Syaikh Abdul Qadir mengomentari bahwa Hadits yang berkaitan dengan masalah faksi umat ini, yang merupakan salah satu kajiiian ilmu kalam, mempunyai sanad sangat banyak. Diantara sanad yang sampai kepada Nabi adalah yang berasal dari berbagai sahabat, seperti Anas bin Malik, Abu Hurairah, Abu Ad-Darba, Jabir, Abu Said Al-Khudri, Abu Abi Kaab, Abdullah bin Amr bin Al-Ash, Abu Ummah, Watsilah bin Al-Aqsa.

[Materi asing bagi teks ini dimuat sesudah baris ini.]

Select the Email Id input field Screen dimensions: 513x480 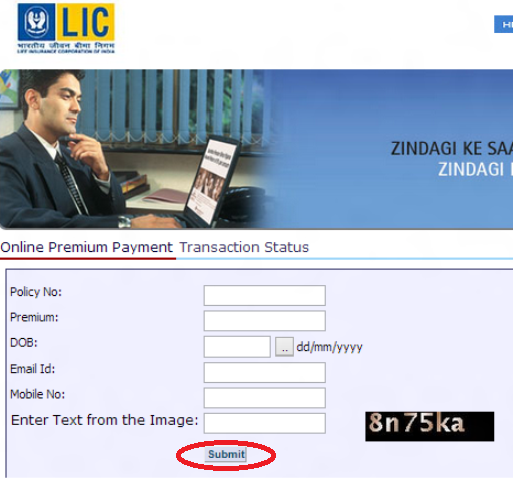tap(265, 372)
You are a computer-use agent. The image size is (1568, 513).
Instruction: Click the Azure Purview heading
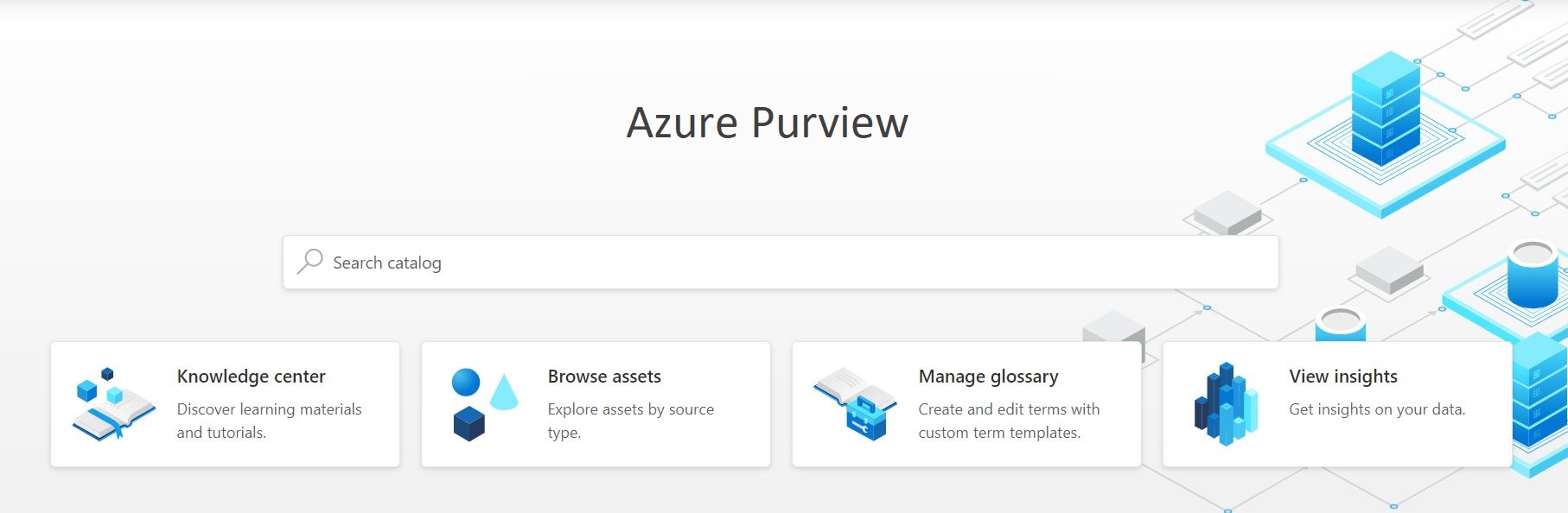pyautogui.click(x=767, y=123)
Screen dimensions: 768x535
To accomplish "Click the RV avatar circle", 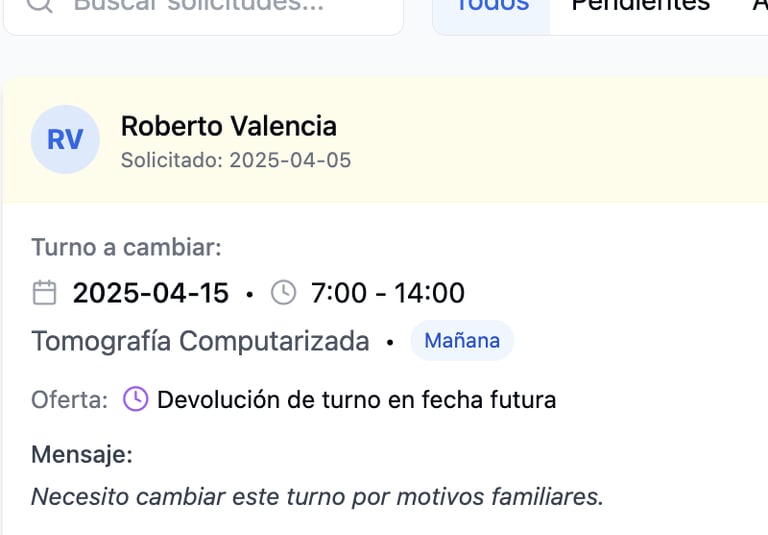I will [65, 140].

Adapula pada riwayat yang hanya sampai kepada sahabat. Diantaranya adalah Hadits yang mengatakan bahwa umat islam akan terpecah belah kedalam beberapa golongan. Diantara golongan-golongan itu, hanya satu saja yang benar, sedangkan yang lainnya sesat.
3.      Pemikiran Manusia
Sebagai salah satu sumber ilmu kalam, pemikiran manusia berasal dari pemikiran umat islam sendiri dan pemikiran yang berasal dari luar umat islam. Di dalam al-Qur’an, banyak sekali terdapat ayat-ayat yang memerintahkan manusia untuk berfikir dan menggunakan akalnya. Dalam hal ini biasanya Al-Qur’an menggunakan redaksi tafakkur, tadabbur, tadzakkur, tafaqqah, nazhar, fahima, aqala, ulul al-albab, ulul al-ilm, ulu al-abshar, dan ulu an-nuha.  Diantara ayat-ayat tersebut yaitu : 

Artinya : “ Maka hendaklah manusia memperhatikan dari apakah dia diciptakan. Dia diciptakan dari air yang memancar. Yang keluar dari antara tulang sulbi laki-laki dan tulang dada perempuan.” ( Q.S. At-Thariq Ayat 5-7 )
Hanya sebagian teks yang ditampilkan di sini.